Of the 33 recommendations, two have been rejected, including the 28 day limit to detention, which she accepted would require a major change of position for the government.

It was not possible to be sure whether another 23 proposals have been accepted, and there was "no information at all" about a further five.

A year after her report, the government has only agreed to one recommendation, that the Home Office and its private contractors ensure that all staff were aware of a ban on handcuffing people behind their backs when sitting down, which can result in asphyxiation.

Commenting on the update from Ms Eves, the Home Office noted that the previous government published its response to the public inquiry into Brook House IRC on 19 March 2024, summarising the progress made since 2017 and addressing each of the ten key areas of concern raised in the report.
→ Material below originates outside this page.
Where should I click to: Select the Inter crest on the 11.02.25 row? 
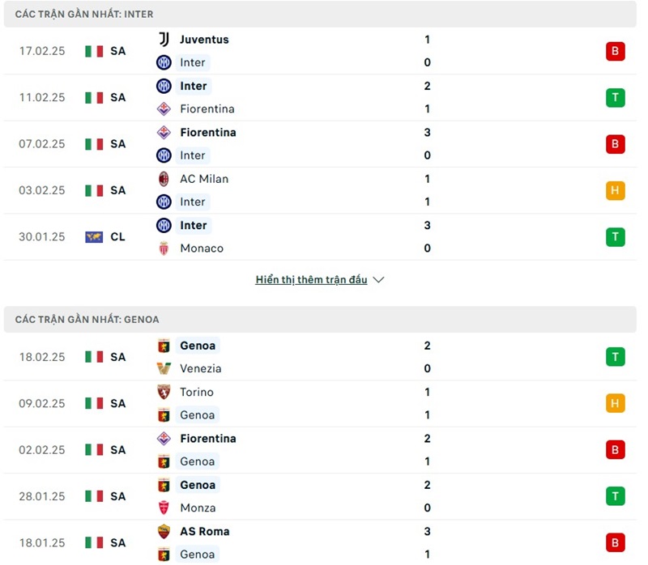click(x=165, y=86)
It added the new government will set out its approach in due course.

Ms Eves said there was a "dark thread" of evidence that the Home Office was failing to listen to an inquiry it had commissioned.

Public inquiries can cost millions of pounds, she said, and "as a tax payer I would be really concerned if there's no apparent willingness to respond to the recommendations."

She said there was a risk of the abuse revealed at Brook House reoccurring.

"It becomes a question of when, not if, such abuses will come to light again."

"I remain extremely concerned that the whole scale failures and misapplications of the rules identified in my report continue."

"This in turn leaves vulnerable people at significant risk”.

Her comments were preceded by a report on Monday by the House of Lords Statutory Inquiries Committee, , externalwhich made its own recommendation for there to be a committee to monitor the responses to public inquiries.

Its chair, Lord Norton of Louth, said: “Lessons learned’ is an entirely vacuous phrase if lessons aren’t being learned because inquiry recommendations are ignored or delayed."

"It is insulting and upsetting for victims, survivors and their families who frequently hope that, from their unimaginable grief, something positive might prevail."

“So the monitoring and implementation of inquiry recommendations is essential."